Os perdedores aceitam o destino, e então começa, na forma rondó, a “Dança do Grande Cachimbo da Paz”, o trecho mais célebre de “Les Indes Galantes”, ou “As Índias Galantes”, ópera de Jean-Philippe Rameau com libreto de Louis Fuzelier, em cartaz no Theatro Municipal de São Paulo.
A montagem tem direção musical do maestro suíço-argentino Leonardo García-Alarcón um dos destaques da temporada paulistana 2024 como convidado da Osesp na direção da “Missa em Si Menor” de Bach e direção cênico-coreográfica de Bintou Dembélé, uma das pioneiras da dança hip-hop na França.
Garcia-Alarcón trouxe consigo o grupo Cappella Mediterranea e o Coro de Câmara de Namur com quem, em 2017, havia apresentado com sucesso em São Paulo uma versão da ópera “Orfeo”, de Monteverdi, e Dembélé teve igualmente o apoio dos bailarinos de seu grupo, o Structure Rualité. Juntam-se aos artistas internacionais o que inclui igualmente os quatro cantores solistas alguns bailarinos e músicos brasileiros convidados e o Coral Paulistano.
Um dos mais importantes nomes do barroco francês, Rameau deixou marcas importantes como compositor de música instrumental para teclado e como autor de um dos primeiros tratados de harmonia modernos antes de se dedicar à ópera.
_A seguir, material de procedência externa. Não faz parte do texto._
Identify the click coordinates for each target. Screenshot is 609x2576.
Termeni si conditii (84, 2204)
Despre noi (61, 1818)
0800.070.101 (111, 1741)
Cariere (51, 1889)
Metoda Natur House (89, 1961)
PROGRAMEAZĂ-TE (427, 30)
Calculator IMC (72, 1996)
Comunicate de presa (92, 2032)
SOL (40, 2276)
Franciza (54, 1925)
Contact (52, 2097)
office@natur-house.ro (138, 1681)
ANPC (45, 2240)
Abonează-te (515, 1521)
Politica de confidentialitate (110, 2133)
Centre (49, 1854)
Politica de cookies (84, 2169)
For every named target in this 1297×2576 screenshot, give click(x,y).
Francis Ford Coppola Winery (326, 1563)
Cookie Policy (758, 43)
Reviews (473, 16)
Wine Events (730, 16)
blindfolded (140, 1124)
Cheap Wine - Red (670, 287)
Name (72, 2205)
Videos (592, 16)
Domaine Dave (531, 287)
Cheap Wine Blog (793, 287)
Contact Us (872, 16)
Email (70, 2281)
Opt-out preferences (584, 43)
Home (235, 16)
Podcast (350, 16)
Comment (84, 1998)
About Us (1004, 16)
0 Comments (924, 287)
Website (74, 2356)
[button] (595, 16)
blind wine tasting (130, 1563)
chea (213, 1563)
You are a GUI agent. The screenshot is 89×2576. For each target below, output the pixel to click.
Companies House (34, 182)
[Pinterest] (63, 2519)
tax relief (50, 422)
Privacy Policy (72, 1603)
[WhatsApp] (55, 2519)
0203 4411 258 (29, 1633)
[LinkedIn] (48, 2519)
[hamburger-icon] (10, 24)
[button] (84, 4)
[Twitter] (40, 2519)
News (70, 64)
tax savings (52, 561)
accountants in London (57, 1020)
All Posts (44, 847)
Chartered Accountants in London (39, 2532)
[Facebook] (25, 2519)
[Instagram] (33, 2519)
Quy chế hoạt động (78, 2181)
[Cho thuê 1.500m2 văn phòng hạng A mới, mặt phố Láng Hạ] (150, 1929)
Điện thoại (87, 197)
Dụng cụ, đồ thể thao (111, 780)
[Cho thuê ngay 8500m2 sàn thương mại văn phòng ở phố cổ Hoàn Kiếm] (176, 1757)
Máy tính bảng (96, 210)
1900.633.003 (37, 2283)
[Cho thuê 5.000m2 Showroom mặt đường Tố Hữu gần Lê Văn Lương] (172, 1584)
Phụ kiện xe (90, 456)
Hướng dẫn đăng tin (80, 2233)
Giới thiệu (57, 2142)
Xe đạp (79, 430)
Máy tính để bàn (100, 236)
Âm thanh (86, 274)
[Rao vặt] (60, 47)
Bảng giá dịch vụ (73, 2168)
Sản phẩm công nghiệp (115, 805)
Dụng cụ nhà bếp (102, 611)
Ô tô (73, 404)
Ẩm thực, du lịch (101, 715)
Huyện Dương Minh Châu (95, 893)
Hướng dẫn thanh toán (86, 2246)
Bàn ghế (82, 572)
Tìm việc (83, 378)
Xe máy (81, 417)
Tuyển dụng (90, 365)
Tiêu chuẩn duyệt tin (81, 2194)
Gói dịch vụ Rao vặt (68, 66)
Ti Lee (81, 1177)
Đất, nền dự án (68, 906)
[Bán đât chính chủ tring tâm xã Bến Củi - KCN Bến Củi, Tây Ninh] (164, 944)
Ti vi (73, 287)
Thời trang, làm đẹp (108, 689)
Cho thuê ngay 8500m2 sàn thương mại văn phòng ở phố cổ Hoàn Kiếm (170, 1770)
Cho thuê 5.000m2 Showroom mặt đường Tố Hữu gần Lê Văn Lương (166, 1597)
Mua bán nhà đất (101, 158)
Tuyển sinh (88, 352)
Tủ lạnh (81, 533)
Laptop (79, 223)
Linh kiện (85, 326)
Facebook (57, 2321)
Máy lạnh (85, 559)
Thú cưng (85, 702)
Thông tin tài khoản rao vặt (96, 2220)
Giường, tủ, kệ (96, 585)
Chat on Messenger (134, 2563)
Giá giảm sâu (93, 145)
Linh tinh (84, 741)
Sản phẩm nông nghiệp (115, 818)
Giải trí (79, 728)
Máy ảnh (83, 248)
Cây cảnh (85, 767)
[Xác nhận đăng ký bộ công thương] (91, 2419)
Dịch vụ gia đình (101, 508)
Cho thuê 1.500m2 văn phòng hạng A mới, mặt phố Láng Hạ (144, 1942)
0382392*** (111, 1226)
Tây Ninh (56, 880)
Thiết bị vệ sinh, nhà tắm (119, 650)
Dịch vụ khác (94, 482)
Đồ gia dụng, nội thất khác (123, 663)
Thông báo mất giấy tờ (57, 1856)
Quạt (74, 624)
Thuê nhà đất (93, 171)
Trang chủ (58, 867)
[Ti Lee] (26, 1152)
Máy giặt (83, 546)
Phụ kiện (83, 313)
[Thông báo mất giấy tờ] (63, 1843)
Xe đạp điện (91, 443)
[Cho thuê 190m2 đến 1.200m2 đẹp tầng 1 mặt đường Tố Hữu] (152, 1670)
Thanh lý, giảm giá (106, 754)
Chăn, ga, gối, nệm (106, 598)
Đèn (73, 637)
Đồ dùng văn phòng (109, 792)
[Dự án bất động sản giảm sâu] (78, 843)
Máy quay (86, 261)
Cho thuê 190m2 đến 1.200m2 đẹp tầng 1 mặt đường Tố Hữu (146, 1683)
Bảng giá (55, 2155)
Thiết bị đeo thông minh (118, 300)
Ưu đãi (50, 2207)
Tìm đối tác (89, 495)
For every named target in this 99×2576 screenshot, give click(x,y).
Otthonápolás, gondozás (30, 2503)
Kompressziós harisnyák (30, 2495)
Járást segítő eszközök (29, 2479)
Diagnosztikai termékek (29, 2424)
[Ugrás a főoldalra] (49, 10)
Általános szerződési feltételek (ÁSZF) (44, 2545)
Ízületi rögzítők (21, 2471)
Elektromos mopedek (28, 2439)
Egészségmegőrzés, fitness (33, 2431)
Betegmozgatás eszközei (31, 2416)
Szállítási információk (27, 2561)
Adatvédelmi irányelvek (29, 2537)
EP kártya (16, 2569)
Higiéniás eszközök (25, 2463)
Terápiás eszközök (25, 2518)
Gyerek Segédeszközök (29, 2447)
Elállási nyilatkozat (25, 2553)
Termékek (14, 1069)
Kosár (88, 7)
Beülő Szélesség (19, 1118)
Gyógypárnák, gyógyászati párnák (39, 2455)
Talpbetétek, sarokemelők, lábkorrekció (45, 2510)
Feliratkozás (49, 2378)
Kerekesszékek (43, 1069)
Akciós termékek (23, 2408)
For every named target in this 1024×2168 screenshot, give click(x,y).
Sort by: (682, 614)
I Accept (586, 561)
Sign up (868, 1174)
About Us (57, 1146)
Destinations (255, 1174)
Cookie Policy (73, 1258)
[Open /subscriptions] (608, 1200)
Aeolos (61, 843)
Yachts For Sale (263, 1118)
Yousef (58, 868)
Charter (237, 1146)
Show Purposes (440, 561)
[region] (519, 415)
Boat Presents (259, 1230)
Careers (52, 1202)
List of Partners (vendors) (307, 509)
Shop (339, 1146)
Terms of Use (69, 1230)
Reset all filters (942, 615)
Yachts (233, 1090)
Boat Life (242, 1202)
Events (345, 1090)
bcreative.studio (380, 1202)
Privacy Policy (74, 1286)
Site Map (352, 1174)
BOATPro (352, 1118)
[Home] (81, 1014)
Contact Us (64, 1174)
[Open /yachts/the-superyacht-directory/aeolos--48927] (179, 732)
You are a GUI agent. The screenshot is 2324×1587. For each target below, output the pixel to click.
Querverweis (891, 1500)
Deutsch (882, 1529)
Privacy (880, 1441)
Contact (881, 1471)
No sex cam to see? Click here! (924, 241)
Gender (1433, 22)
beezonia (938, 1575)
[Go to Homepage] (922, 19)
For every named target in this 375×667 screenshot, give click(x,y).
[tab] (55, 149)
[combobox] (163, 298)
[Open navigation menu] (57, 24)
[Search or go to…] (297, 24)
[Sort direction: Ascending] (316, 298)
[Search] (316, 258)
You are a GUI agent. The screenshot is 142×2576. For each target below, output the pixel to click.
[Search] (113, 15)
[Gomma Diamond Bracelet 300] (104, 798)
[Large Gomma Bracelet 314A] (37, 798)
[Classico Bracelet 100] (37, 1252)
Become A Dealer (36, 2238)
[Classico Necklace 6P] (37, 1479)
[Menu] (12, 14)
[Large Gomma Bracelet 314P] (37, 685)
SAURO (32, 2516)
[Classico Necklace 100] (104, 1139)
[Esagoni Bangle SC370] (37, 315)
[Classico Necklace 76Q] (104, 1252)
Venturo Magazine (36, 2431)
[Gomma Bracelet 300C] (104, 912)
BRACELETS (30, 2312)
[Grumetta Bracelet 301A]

“Les Indes Galantes” estrutura-se com um prólogo e quatro cenas ”O Turco Generoso”, “Os Incas do Peru”, “As Flores da Pérsia” e “Os Selvagens da América do Norte”. A história reflete os inúmeros relatos de viagens publicados no século 18, os quais despertavam, na Europa em especial na França, imensa curiosidade sobre os costumes e traços culturais de diferentes povos.
Durante seus 80 anos de vida, Rameau envolveu-se melhor seria dizer foi envolvido em diversas polêmicas teórico-musicais, e não seria desproposital dizer, utilizando o jargão contemporâneo, que ele tenha sido, mais de uma vez, cancelado.
Inicialmente por ser excessivamente progressista em sua escrita musical que, ao criar efeitos sonoros com alto teor de descritividade, sobretudo em cenas envolvendo fenômenos naturais, se distanciava da tradicional “tragédie lyrique” de Lully, seu antecessor.
Tempos depois, no entanto, sua obra seria acusada de conservadora pelo filósofo Rousseau, para quem o futuro adviria apenas da ópera cômica cantada em italiano. O embate entre eles ficaria conhecido como “querela dos bufões”.
A coreografia de Dembélé conecta virtuosisticamente os princípios de diferentes formas da dança de rua à música barroca. Não há estereótipos tensos e intensos, os corpos retorcem-se a partir da música, com bailarinos saindo do meio da plateia e do fundo da sala, jogando plasticamente com a velocidade dos movimentos e, com a ajuda da iluminação de Benjamin Nesme, sempre enfatizando a composição musical. É belíssimo.
Coro e corpo de baile movimentam-se pelo espaço e se misturam, como se não pudessem se conter. Em diversos momentos, também os instrumentistas tocando de memória e em pé se juntam a eles. Garcia-Álarcón rege em movimento, circulando, para dar conta da simultaneidade de eventos.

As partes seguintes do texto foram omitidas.